### Provided information
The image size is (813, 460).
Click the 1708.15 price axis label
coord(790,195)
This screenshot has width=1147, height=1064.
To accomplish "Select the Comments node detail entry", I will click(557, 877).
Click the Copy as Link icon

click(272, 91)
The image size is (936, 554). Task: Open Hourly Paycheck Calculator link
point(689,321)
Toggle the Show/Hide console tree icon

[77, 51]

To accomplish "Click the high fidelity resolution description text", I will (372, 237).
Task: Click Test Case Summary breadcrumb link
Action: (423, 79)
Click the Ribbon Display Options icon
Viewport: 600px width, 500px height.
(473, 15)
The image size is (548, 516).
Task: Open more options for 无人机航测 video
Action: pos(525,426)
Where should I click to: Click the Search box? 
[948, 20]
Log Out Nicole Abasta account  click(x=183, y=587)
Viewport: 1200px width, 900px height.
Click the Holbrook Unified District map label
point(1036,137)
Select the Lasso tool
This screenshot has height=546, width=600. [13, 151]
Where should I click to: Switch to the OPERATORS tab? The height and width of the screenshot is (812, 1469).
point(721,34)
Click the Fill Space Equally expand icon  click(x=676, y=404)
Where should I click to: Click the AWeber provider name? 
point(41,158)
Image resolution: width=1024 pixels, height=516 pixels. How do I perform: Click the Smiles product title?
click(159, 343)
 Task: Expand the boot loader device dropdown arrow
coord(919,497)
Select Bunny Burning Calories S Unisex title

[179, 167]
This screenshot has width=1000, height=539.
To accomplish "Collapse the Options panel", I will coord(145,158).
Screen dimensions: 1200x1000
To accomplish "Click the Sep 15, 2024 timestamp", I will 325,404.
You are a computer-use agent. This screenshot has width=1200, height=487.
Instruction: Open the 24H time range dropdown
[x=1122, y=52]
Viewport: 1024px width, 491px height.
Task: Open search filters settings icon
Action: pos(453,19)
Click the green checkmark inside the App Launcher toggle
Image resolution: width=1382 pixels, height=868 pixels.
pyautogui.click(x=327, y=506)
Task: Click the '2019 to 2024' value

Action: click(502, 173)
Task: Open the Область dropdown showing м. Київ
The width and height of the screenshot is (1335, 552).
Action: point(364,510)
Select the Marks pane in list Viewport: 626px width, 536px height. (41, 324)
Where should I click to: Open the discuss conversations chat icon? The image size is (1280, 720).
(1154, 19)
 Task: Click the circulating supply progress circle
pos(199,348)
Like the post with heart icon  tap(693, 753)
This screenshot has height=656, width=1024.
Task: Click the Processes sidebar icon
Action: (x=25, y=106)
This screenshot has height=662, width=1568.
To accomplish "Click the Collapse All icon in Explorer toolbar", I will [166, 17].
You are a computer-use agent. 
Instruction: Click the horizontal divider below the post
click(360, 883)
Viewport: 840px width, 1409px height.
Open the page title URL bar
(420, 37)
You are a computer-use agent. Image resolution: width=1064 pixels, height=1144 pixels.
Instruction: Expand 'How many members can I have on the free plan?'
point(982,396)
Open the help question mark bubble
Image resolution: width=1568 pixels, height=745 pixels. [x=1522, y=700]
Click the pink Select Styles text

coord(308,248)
######
**What is needed**
Please rewrite the lines starting with the one containing "Where should I click to: Click the AWeber" and going on through the one containing "Action: (x=25, y=106)", swapping "dropdown" for "drop-down" and keeping everything else the same.

**Exercise solution**
Where should I click to: Click the AWeber provider name? 
point(41,158)
Image resolution: width=1024 pixels, height=516 pixels. How do I perform: Click the Smiles product title?
click(159, 343)
 Task: Expand the boot loader device drop-down arrow
coord(919,497)
Select Bunny Burning Calories S Unisex title

[179, 167]
This screenshot has width=1000, height=539.
To accomplish "Collapse the Options panel", I will coord(145,158).
Screen dimensions: 1200x1000
To accomplish "Click the Sep 15, 2024 timestamp", I will 325,404.
You are a computer-use agent. This screenshot has width=1200, height=487.
Instruction: Open the 24H time range drop-down
[x=1122, y=52]
Viewport: 1024px width, 491px height.
Task: Open search filters settings icon
Action: pos(453,19)
Click the green checkmark inside the App Launcher toggle
Image resolution: width=1382 pixels, height=868 pixels.
pyautogui.click(x=327, y=506)
Task: Click the '2019 to 2024' value

Action: click(502, 173)
Task: Open the Область drop-down showing м. Київ
The width and height of the screenshot is (1335, 552).
Action: point(364,510)
Select the Marks pane in list Viewport: 626px width, 536px height. (41, 324)
Where should I click to: Open the discuss conversations chat icon? The image size is (1280, 720).
(1154, 19)
 Task: Click the circulating supply progress circle
pos(199,348)
Like the post with heart icon  tap(693, 753)
This screenshot has height=656, width=1024.
Task: Click the Processes sidebar icon
Action: (x=25, y=106)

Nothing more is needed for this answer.